Leaning forward, she presses her lips to his cheek briefly, not having to stretch too far upward as she's already a stair above him.
"Thanks, Ash. That's really sweet of you."
And, now totally embarrassed at the impulsive gesture, Penn pushes past him – more gently this time, so she doesn't knock him over the banister accidentally with the dog bed in her arms – her face nearly beet-red and starts barreling down the stairs again.
(She misses the way he bites the corner of his lip as a flush starts to spread across his cheekbones.)
"Ah, uh, I'll see you later, then! Call me!" he calls after her, right before Penn leaves the building, and she tosses an affirmative wave behind her before merging with the crowds in the street.
 It doesn't end up mattering that she's late.

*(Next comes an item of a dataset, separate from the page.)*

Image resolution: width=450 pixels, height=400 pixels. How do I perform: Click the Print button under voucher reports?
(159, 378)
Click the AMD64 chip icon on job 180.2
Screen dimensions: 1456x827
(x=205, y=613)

The door thunks closed behind her, and she walks over to the kitchen, where she can see a note stuck on the refrigerator. Taking it down and shrugging off her bag, she slumps against the counter, bracing herself with her elbows.
Gran didn't eat today.
Still not feeling hungry.
But Penn shouldn't worry when she gets back, as she'll just be upstairs, having a bit of a lie-in to get her strength up. Been feeling more tired recently.
(Penn should check the ficus in the corner, though, and find the watering-can.)
She loves Penn.
(And Penn should really call Ashton and invite him over again soon.)
 She doesn't cry this time until she's actually in the room.
One would think she would have no more tears to give.
But, holding one paper-thin hand and feeling the gently-fluttering pulse resting under mere layers of onion-skin, fragile and bruised, it hurts her more not to cry.
And so quiet sobs reverberate between four walls as she tries, in a futile effort, to beat back the current of time as it crashes ceaselessly around her.